Il traverse la pièce et prend sa guitare. Entre les traces de feutre sur ses doigts et l'instrument dans ses bras, il songe que personne ne le reconnaîtrait si on l'espionnait.
Sasuke regarde la chaîne. Un chanteur anglophone lui souffle quelques phrases :

« Look at the stars

look how they shine for your

and everything you do

yeah they were all yellow… »

(« regarde les étoiles

regarde comme elles brillent pour toi

et tout ce que tu fais

oh, elles étaient toutes jaunes… »)

Sasuke appuie sur le bouton On/Eco et éteint l'appareil. Il pense alors que c'est pas à lui qu'il faudrait chanter cette chanson…

Calée contre sa hanche, les cordes légèrement caressées par les doigts longs et fins, la guitare ressemblait plus à un gros chat qu'à un instrument de musique.
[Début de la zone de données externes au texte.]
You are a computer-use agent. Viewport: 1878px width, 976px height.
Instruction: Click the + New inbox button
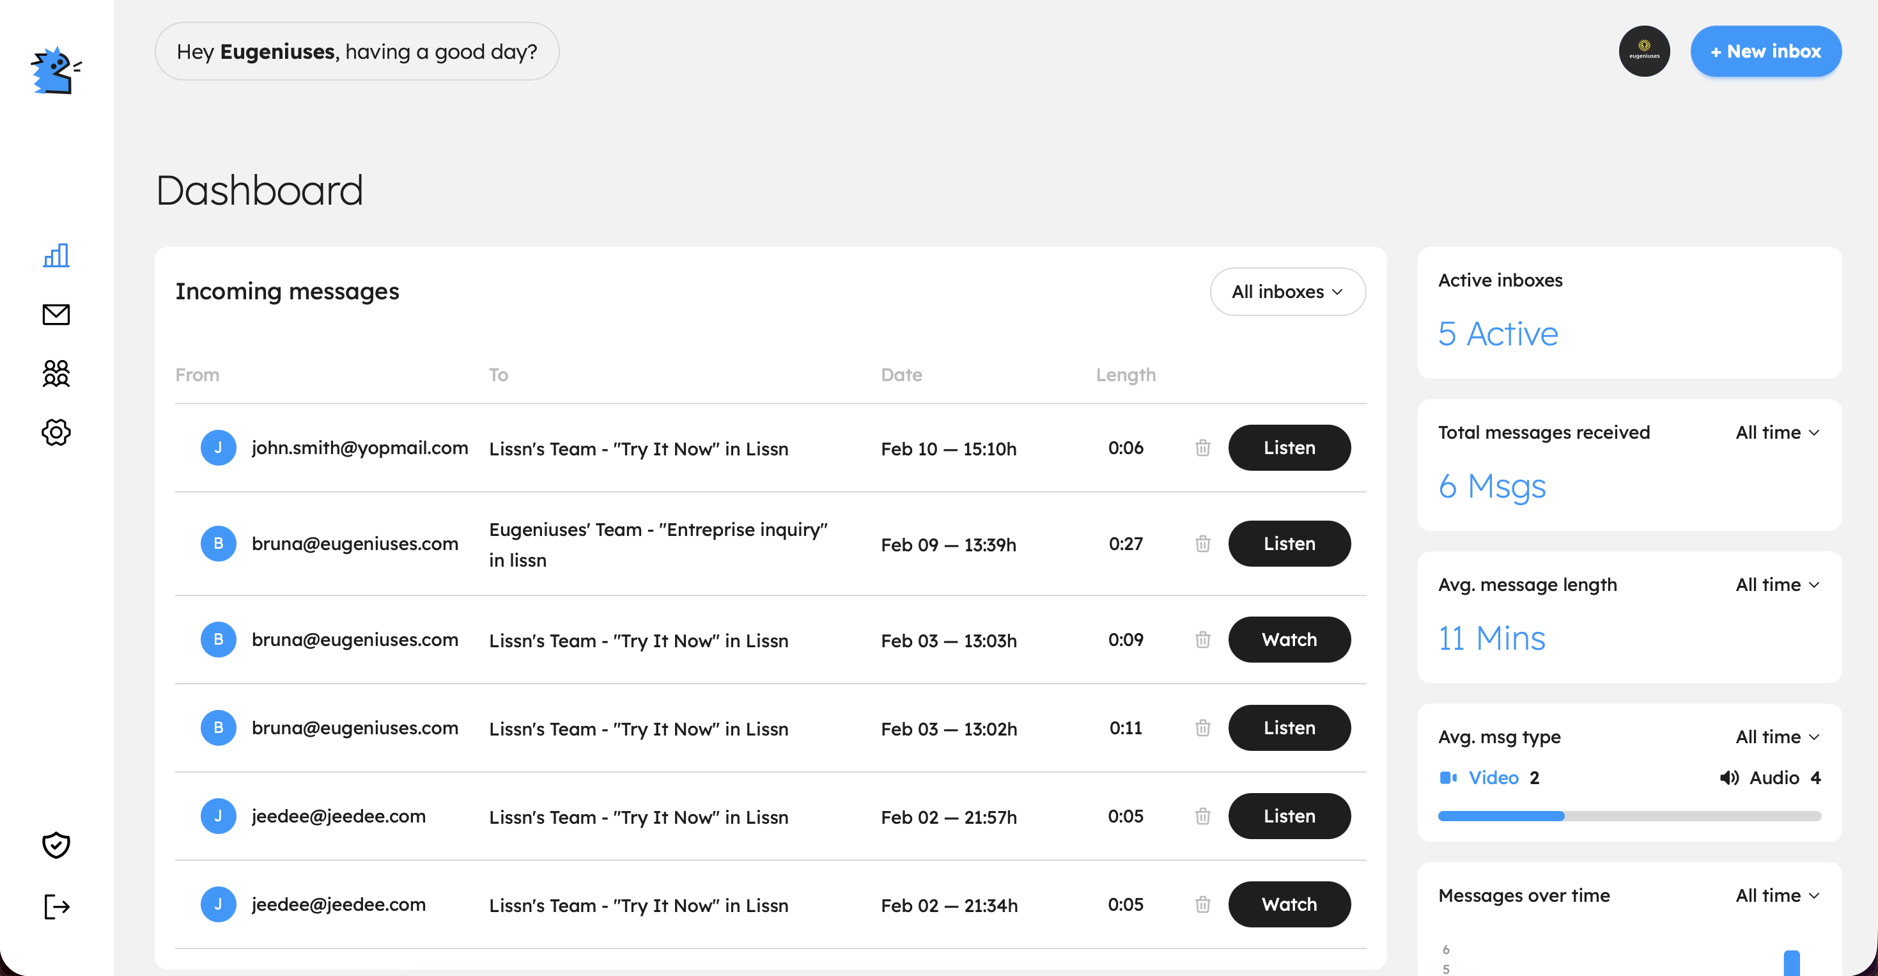1766,51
Sasuke fait sonner deux accords : Do Majeur (do, mi, sol, do, mi) puis Mi mineur (mi, si, mi sol, si mi).

Dehors, les oiseaux chantent. Une cigale s'est aventurée sous la fenêtre en face du canapé où Sasuke joue. Son cri-cri incessant retentit avec force dans la pièce. Un vent léger agite les fleurs.

Les arpèges pleuvent dans le salon. Sasuke en est à son trente-sixième accord. Il sourit. Sa voix grave se mêle au son clair est doux de l'instrument.

Un coup de vent passe par la fenêtre ouverte. Les feuilles sur la table s'envolent. Les feutres roulent à terre. Les cheveux de Sasuke voltigent. Une feuille d'arbre se pose sur le canapé, à côté du jeune homme. Qui sourit. Se lève. Pose la guitare. Range ses papiers, son bureau, fait son ménage. Enfin.

C'est le printemps. Des oiseaux chantent dans le jardin, et un peu dans la tête à Sasu, aussi.